By late 2000, CHP's mailroom was receiving an average of 500 claims a day, with projections of up to 1,500 within a year. A manager and staff of five were charged with entering data, resolving exceptions and adjudicating claims. Realizing they'd have to triple the department if they continued manual processing, CHP management took a close look at imaging solutions.
They settled on Datacap Taskmaster for Medical Claims, a complete scanning solution that offers dual OCR recognition, dynamic templates, 100% capture of all fields on the HCFA 1500 and UB-92, built-in validations, a modeless, single pass data entry screen, and HIPAA-compliant 837 EDI output.
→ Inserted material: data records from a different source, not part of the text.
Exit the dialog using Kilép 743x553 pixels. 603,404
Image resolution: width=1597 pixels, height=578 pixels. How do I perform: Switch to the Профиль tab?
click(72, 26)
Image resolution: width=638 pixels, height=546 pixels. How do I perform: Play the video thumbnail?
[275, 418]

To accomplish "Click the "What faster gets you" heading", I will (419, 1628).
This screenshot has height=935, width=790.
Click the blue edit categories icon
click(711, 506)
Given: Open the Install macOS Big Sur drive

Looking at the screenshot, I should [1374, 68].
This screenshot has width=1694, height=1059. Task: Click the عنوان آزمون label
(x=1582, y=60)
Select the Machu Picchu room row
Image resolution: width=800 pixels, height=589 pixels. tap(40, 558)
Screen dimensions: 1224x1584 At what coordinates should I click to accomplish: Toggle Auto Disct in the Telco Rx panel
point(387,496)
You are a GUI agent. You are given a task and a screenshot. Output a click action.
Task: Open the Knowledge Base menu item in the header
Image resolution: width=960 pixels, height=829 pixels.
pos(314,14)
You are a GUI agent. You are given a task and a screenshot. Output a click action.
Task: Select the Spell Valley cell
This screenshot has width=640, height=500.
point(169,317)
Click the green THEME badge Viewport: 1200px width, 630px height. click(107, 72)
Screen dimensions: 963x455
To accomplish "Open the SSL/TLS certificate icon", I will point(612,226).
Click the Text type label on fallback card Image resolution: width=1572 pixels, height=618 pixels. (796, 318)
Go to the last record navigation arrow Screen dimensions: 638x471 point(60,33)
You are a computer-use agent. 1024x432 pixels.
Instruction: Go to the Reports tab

From a business perspective, Taskmaster for Medical Claims offered CHP a way to process more health claims with the same amount of staff.
Installed in early 2001, the Datacap software solution began churning through 500 claims a day, which are batched and fed into a pair of Kodak 2500 scanners, outfitted with Kofax Adrenaline cards. The Kodak scanners are fast enough for CHP's volumes and offer the added advantage of grayscale scanning.
By incorporating the Taskmaster Autothresholding Task, CHP is using grayscale scanning to solve one of the perpetual problems of imaging -- processing the 15% (and higher) number of claims with type too faint to be recognized by OCR. Typically, light type claims are separated for special handling, but with grayscale scanning and Taskmaster for Medical Claims, CHP is processing them right along with the normal claims.
John Amond, CHP's system administrator, appreciated the simplicity of its install. "All Datacap software came on one CD," he said. "Installation was straightforward and now we just feed claims into the scanner without having to worry about image quality."
For CHP, the installation of the imaging system with the Taskmaster for Medical Claims application is just the beginning. Currently, claim images are stored on CD for archiving, but by summer of 2001, CHP will install an OTG/Legato document management system. Amond and his colleagues will make a few simple changes to the workflow and Taskmaster for Medical Claims will easily interfaces with OTG/Legato.
"CHP has been very strategic in its approach to growth," stated Scott Blau, Datacap President. "By adding Taskmaster for Medical Claims, they've digitized their claims processing, taken a big step towards HIPAA-compliance and laid the foundation for future expansion. As a small claims processor, they have taken advantage of the same features we offer our larger customers, like Blue Cross Blue Shield of Arizona."